Javascript seemed to eliminate injections.

Forum Moderators: phranque

Message Too Old, No Replies

Javascript seemed to eliminate injections.

Injection halted after inserting simple validation code?

bartainer

8:17 pm on Sep 11, 2005 (gmt 0)

Hello,

I was looking for a more complex solution to this problem, however. I have found out that by inserting simple javascript validation, the injections have halted. And I mean stopped right away! My validation requires numerals for zip code and phone numbers. I hope it continues to work.

txbakers

8:36 pm on Sep 11, 2005 (gmt 0)

But remember, people can diable javascript very easily and still inject you.
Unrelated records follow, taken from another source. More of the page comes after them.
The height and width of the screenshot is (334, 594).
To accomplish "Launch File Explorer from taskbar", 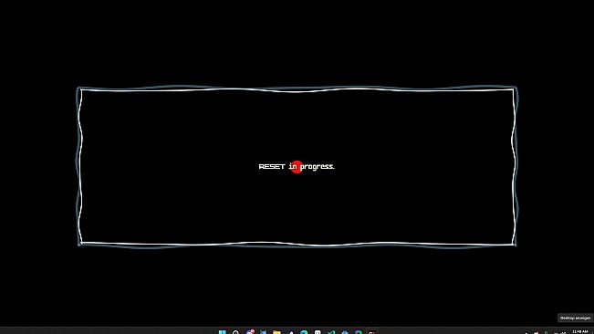I will 276,332.
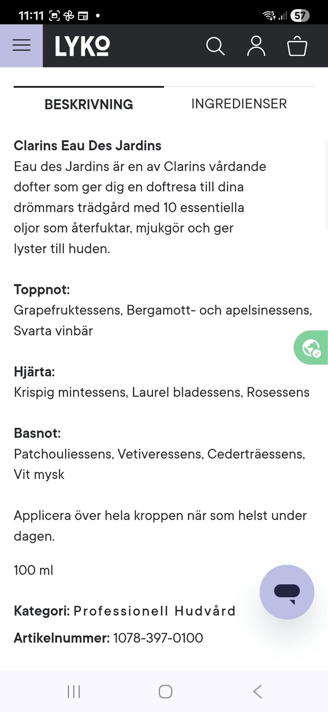Viewport: 328px width, 712px height.
Task: Tap the green globe badge
Action: pyautogui.click(x=311, y=347)
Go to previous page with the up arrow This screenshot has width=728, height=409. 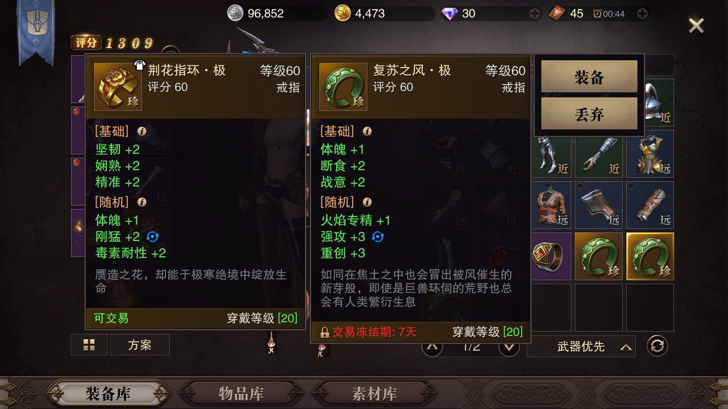432,346
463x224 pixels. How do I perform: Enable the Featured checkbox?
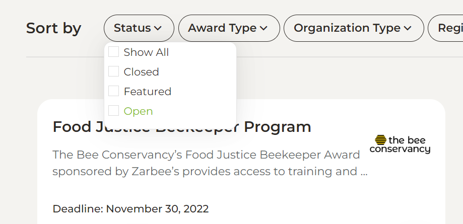click(114, 91)
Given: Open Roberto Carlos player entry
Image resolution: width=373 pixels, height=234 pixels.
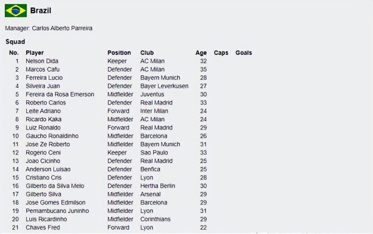Looking at the screenshot, I should pyautogui.click(x=46, y=103).
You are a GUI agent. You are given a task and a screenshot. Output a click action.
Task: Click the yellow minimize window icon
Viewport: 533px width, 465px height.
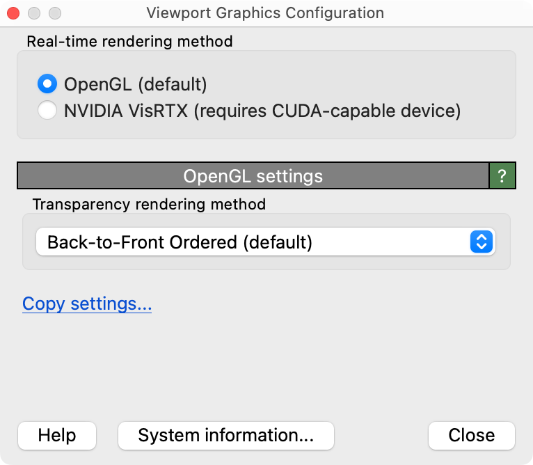click(33, 13)
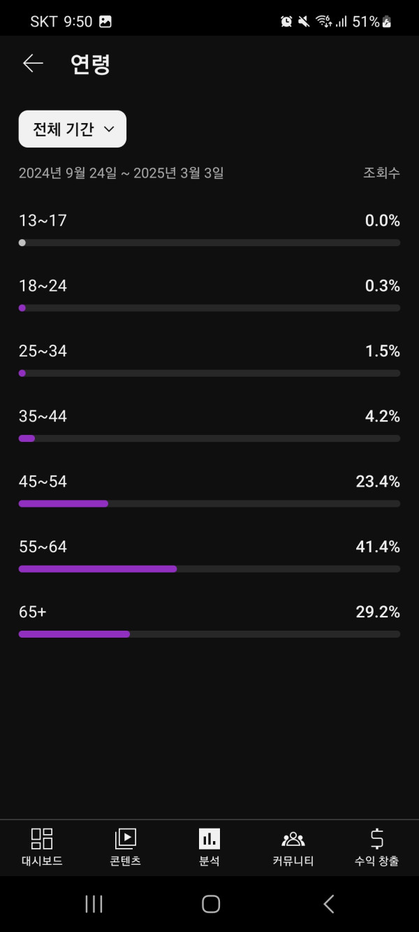Open the 대시보드 dashboard icon

pyautogui.click(x=42, y=838)
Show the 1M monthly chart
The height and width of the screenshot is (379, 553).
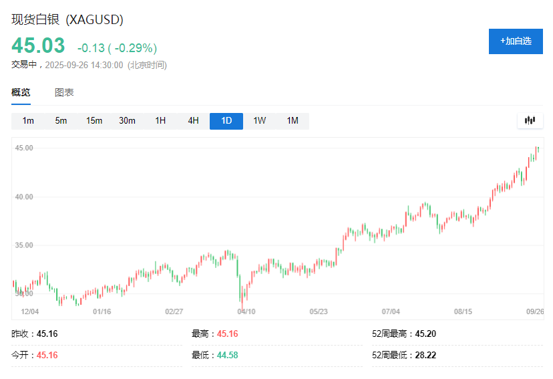[x=293, y=121]
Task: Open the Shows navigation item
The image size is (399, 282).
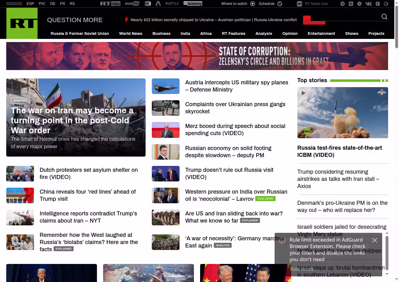Action: 352,34
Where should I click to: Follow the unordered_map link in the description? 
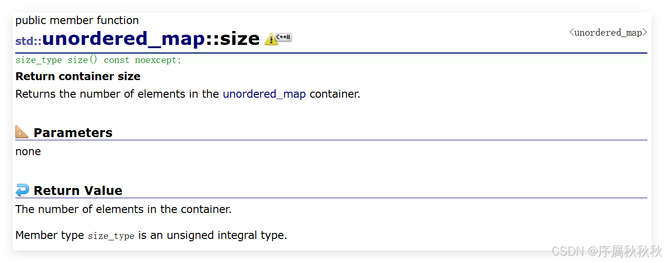point(264,94)
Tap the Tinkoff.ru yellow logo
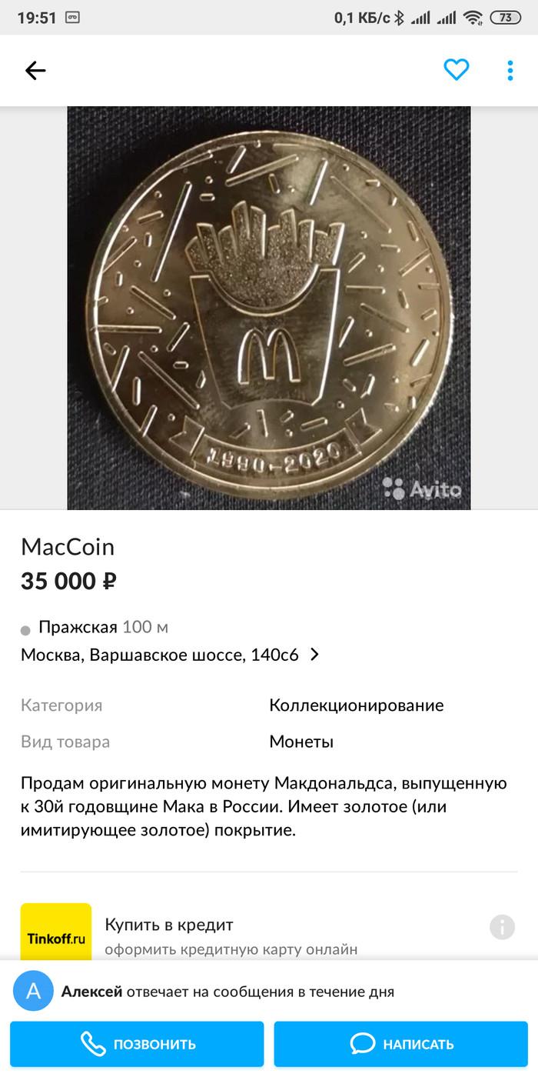 pos(56,932)
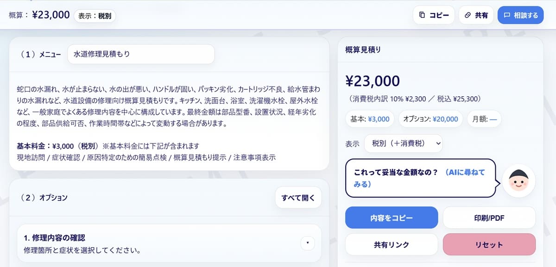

SO, take the time and do it server side as well.

bartainer

9:24 pm on Sep 11, 2005 (gmt 0)

Is this a server problem, or is there a problem that exist within my form? Emails are not coded in the form! Furthermore, I use a php mailer. Also, is there an easier solution to this annoying problem. I mean what moron has enough time on his hands to obstruct and create havoc.

txbakers

10:57 pm on Sep 11, 2005 (gmt 0)

when a form gets submitted, you can validate it once with javascript before it leaves the client.

Then, you should validate it again when it hits the server. If you are using a pre-written script there should be something in there for it already.